- **Entries supplied**:

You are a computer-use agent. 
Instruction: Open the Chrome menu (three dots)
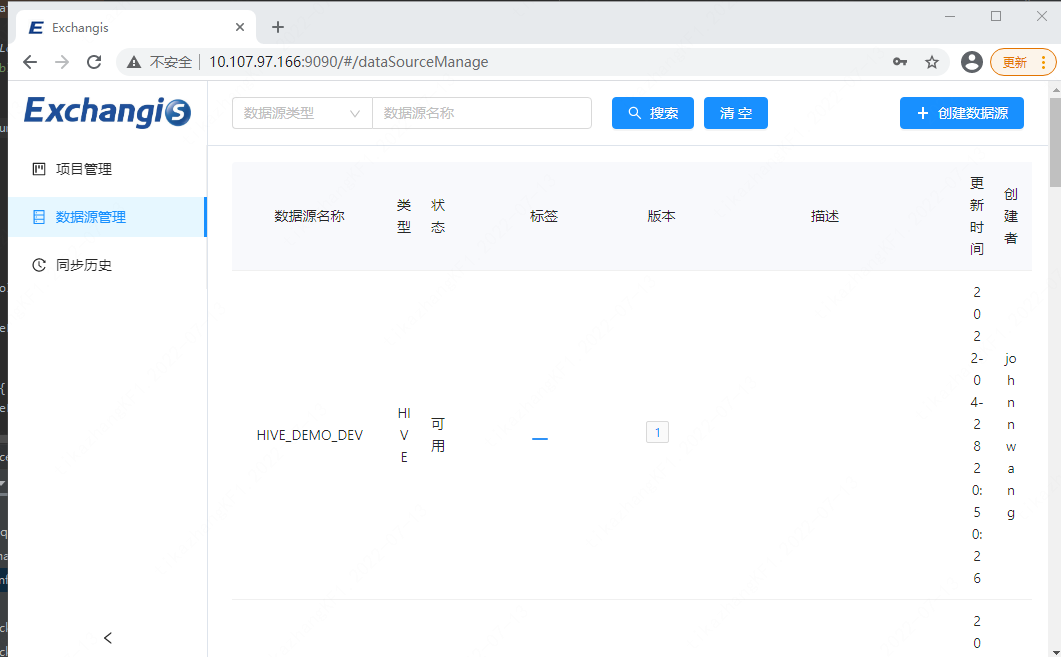(1043, 61)
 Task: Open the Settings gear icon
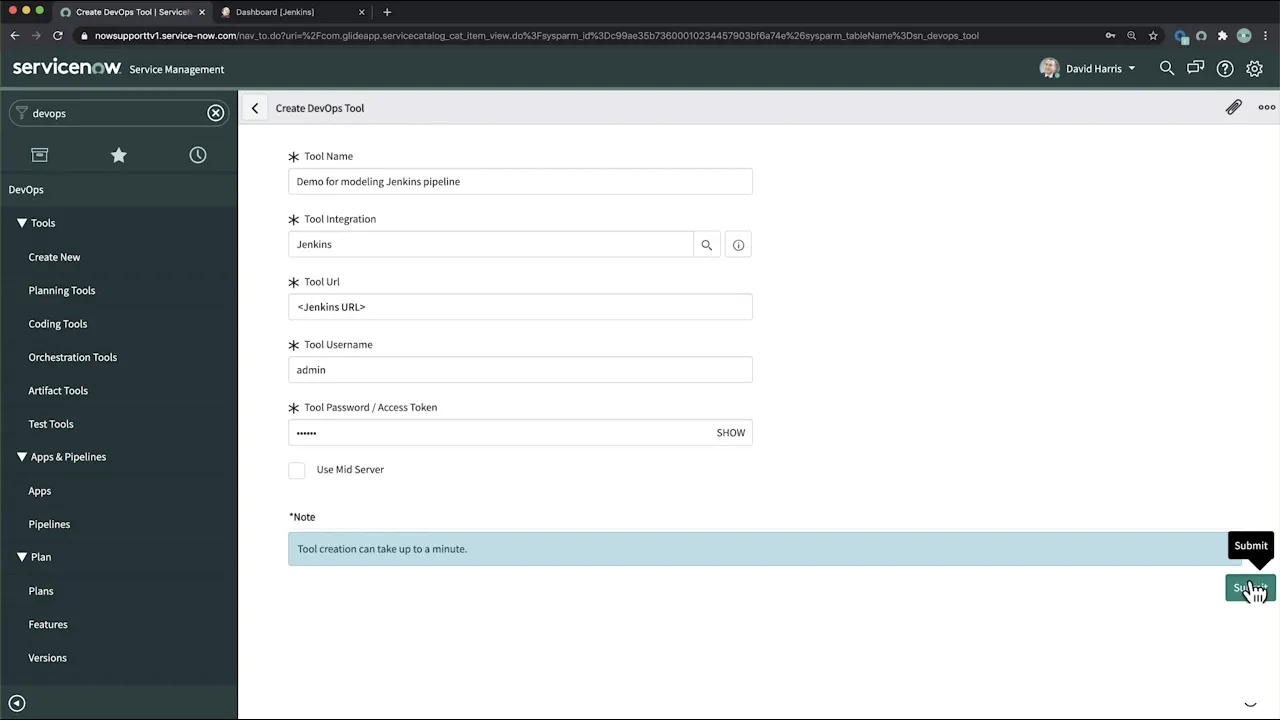pyautogui.click(x=1254, y=68)

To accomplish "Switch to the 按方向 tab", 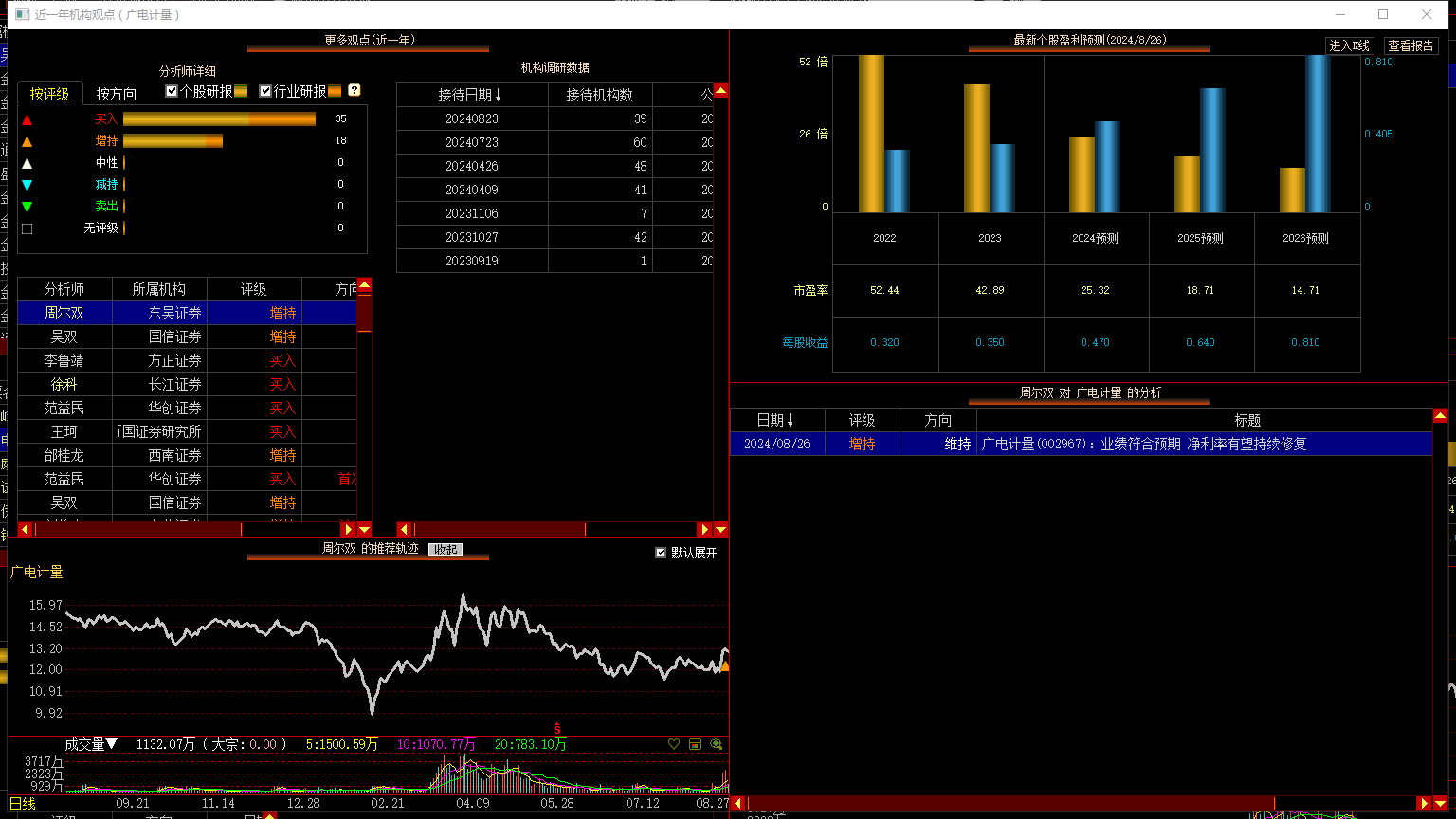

- **Given exercise**: Copy out every one of the lines above word for word, but leave out the pictures.

- **Finished task**:
You are a computer-use agent. 
Instruction: Open the Chrome menu (three dots)
(1043, 61)
 Task: Open the Settings gear icon
pyautogui.click(x=1254, y=68)

To accomplish "Switch to the 按方向 tab", 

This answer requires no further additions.